━━ Given records
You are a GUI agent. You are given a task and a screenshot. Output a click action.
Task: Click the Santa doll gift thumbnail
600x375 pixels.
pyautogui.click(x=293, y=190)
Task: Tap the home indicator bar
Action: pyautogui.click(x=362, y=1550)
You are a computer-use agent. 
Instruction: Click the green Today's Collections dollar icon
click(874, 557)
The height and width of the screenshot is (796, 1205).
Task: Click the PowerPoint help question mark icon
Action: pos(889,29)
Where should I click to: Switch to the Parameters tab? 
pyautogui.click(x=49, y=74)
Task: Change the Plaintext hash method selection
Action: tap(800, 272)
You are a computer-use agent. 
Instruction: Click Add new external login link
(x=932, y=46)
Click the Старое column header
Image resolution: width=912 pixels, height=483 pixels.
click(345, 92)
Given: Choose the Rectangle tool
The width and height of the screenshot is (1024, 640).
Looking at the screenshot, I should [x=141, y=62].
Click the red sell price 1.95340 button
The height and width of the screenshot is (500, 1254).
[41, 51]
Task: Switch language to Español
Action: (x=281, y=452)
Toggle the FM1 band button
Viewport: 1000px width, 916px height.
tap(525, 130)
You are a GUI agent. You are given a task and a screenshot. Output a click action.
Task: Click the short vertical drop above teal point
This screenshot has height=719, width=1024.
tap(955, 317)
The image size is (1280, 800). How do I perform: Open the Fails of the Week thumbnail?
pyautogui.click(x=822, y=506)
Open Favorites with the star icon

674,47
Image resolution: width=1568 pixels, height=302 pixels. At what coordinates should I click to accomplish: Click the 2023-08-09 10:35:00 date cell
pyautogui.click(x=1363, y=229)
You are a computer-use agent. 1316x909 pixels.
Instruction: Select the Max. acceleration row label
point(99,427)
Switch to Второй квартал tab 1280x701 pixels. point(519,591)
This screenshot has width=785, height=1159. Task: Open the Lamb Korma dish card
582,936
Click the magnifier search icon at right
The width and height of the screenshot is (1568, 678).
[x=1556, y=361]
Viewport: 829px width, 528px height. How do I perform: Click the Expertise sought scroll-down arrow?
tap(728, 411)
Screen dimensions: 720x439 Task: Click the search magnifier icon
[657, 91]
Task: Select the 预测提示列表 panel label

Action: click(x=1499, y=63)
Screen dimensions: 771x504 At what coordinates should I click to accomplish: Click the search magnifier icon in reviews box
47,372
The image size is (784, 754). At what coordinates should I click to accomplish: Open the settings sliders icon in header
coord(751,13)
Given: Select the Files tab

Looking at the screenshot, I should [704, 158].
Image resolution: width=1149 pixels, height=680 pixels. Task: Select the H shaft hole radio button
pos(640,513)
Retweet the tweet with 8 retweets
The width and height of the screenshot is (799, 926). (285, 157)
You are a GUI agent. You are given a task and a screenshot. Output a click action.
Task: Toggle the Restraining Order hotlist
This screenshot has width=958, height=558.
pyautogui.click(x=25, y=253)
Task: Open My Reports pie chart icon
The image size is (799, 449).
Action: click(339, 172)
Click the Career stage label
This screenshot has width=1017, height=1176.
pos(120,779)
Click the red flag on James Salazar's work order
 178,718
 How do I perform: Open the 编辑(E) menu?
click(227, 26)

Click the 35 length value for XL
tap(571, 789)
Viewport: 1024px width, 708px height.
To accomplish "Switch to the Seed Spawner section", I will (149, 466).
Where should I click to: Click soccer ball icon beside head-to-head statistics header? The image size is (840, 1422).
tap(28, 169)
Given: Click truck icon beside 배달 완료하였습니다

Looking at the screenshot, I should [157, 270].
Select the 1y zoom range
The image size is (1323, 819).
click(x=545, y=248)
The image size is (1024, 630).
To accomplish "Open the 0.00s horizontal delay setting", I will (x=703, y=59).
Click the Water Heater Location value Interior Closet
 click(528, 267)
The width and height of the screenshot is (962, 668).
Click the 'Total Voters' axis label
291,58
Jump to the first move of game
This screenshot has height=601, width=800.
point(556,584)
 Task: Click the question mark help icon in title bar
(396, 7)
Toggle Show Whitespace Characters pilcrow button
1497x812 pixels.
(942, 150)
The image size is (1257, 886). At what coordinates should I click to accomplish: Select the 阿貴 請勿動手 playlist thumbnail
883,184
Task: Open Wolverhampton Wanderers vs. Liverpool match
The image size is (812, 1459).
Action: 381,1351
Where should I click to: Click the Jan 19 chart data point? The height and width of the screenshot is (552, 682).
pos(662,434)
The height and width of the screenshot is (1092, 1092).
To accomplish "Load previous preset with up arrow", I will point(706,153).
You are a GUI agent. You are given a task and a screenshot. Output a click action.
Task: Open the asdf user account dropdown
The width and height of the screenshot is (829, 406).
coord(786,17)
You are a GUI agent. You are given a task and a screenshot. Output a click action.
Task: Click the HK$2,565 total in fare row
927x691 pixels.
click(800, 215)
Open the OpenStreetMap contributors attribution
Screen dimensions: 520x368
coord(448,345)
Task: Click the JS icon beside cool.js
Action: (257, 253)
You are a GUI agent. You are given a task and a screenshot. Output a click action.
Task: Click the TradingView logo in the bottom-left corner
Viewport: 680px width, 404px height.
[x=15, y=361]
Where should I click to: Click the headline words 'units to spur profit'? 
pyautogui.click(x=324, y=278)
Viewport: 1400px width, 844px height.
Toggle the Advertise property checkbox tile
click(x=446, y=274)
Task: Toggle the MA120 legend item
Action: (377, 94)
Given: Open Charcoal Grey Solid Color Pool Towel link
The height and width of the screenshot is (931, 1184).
━━━━
## Work required:
Repeat every line of the records, exactly as given.

## Answer section:
You are a GUI agent. You are given a task and a screenshot. Output a click action.
Task: Click the Santa doll gift thumbnail
600x375 pixels.
pyautogui.click(x=293, y=190)
Task: Tap the home indicator bar
Action: pyautogui.click(x=362, y=1550)
You are a computer-use agent. 
Instruction: Click the green Today's Collections dollar icon
click(874, 557)
The height and width of the screenshot is (796, 1205).
Task: Click the PowerPoint help question mark icon
Action: pos(889,29)
Where should I click to: Switch to the Parameters tab? 
pyautogui.click(x=49, y=74)
Task: Change the Plaintext hash method selection
Action: tap(800, 272)
You are a computer-use agent. 
Instruction: Click Add new external login link
(x=932, y=46)
Click the Старое column header
Image resolution: width=912 pixels, height=483 pixels.
click(345, 92)
Given: Choose the Rectangle tool
The width and height of the screenshot is (1024, 640).
Looking at the screenshot, I should [x=141, y=62].
Click the red sell price 1.95340 button
The height and width of the screenshot is (500, 1254).
[41, 51]
Task: Switch language to Español
Action: (x=281, y=452)
Toggle the FM1 band button
Viewport: 1000px width, 916px height.
tap(525, 130)
You are a GUI agent. You are given a task and a screenshot. Output a click action.
Task: Click the short vertical drop above teal point
This screenshot has height=719, width=1024.
tap(955, 317)
The image size is (1280, 800). How do I perform: Open the Fails of the Week thumbnail?
pyautogui.click(x=822, y=506)
Open Favorites with the star icon

674,47
Image resolution: width=1568 pixels, height=302 pixels. At what coordinates should I click to accomplish: Click the 2023-08-09 10:35:00 date cell
pyautogui.click(x=1363, y=229)
You are a computer-use agent. 1316x909 pixels.
Instruction: Select the Max. acceleration row label
point(99,427)
Switch to Второй квартал tab 1280x701 pixels. point(519,591)
This screenshot has width=785, height=1159. Task: Open the Lamb Korma dish card
582,936
Click the magnifier search icon at right
The width and height of the screenshot is (1568, 678).
[x=1556, y=361]
Viewport: 829px width, 528px height. How do I perform: Click the Expertise sought scroll-down arrow?
tap(728, 411)
Screen dimensions: 720x439 Task: Click the search magnifier icon
[657, 91]
Task: Select the 预测提示列表 panel label

Action: click(x=1499, y=63)
Screen dimensions: 771x504 At what coordinates should I click to accomplish: Click the search magnifier icon in reviews box
47,372
The image size is (784, 754). At what coordinates should I click to accomplish: Open the settings sliders icon in header
coord(751,13)
Given: Select the Files tab

Looking at the screenshot, I should [704, 158].
Image resolution: width=1149 pixels, height=680 pixels. Task: Select the H shaft hole radio button
pos(640,513)
Retweet the tweet with 8 retweets
The width and height of the screenshot is (799, 926). (285, 157)
You are a GUI agent. You are given a task and a screenshot. Output a click action.
Task: Toggle the Restraining Order hotlist
This screenshot has width=958, height=558.
pyautogui.click(x=25, y=253)
Task: Open My Reports pie chart icon
The image size is (799, 449).
Action: click(339, 172)
Click the Career stage label
This screenshot has width=1017, height=1176.
pos(120,779)
Click the red flag on James Salazar's work order
 178,718
 How do I perform: Open the 编辑(E) menu?
click(227, 26)

Click the 35 length value for XL
tap(571, 789)
Viewport: 1024px width, 708px height.
To accomplish "Switch to the Seed Spawner section", I will (149, 466).
Where should I click to: Click soccer ball icon beside head-to-head statistics header? The image size is (840, 1422).
tap(28, 169)
Given: Click truck icon beside 배달 완료하였습니다

Looking at the screenshot, I should [157, 270].
Select the 1y zoom range
The image size is (1323, 819).
click(x=545, y=248)
The image size is (1024, 630).
To accomplish "Open the 0.00s horizontal delay setting", I will (x=703, y=59).
Click the Water Heater Location value Interior Closet
 click(528, 267)
The width and height of the screenshot is (962, 668).
Click the 'Total Voters' axis label
291,58
Jump to the first move of game
This screenshot has height=601, width=800.
point(556,584)
 Task: Click the question mark help icon in title bar
(396, 7)
Toggle Show Whitespace Characters pilcrow button
1497x812 pixels.
(942, 150)
The image size is (1257, 886). At what coordinates should I click to accomplish: Select the 阿貴 請勿動手 playlist thumbnail
883,184
Task: Open Wolverhampton Wanderers vs. Liverpool match
The image size is (812, 1459).
Action: 381,1351
Where should I click to: Click the Jan 19 chart data point? The height and width of the screenshot is (552, 682).
pos(662,434)
The height and width of the screenshot is (1092, 1092).
To accomplish "Load previous preset with up arrow", I will point(706,153).
You are a GUI agent. You are given a task and a screenshot. Output a click action.
Task: Open the asdf user account dropdown
The width and height of the screenshot is (829, 406).
coord(786,17)
You are a GUI agent. You are given a task and a screenshot. Output a click action.
Task: Click the HK$2,565 total in fare row
927x691 pixels.
click(800, 215)
Open the OpenStreetMap contributors attribution
Screen dimensions: 520x368
coord(448,345)
Task: Click the JS icon beside cool.js
Action: (257, 253)
You are a GUI agent. You are given a task and a screenshot. Output a click action.
Task: Click the TradingView logo in the bottom-left corner
Viewport: 680px width, 404px height.
[x=15, y=361]
Where should I click to: Click the headline words 'units to spur profit'? 
pyautogui.click(x=324, y=278)
Viewport: 1400px width, 844px height.
Toggle the Advertise property checkbox tile
click(x=446, y=274)
Task: Toggle the MA120 legend item
Action: (377, 94)
Given: Open Charcoal Grey Solid Color Pool Towel link
The height and width of the screenshot is (931, 1184).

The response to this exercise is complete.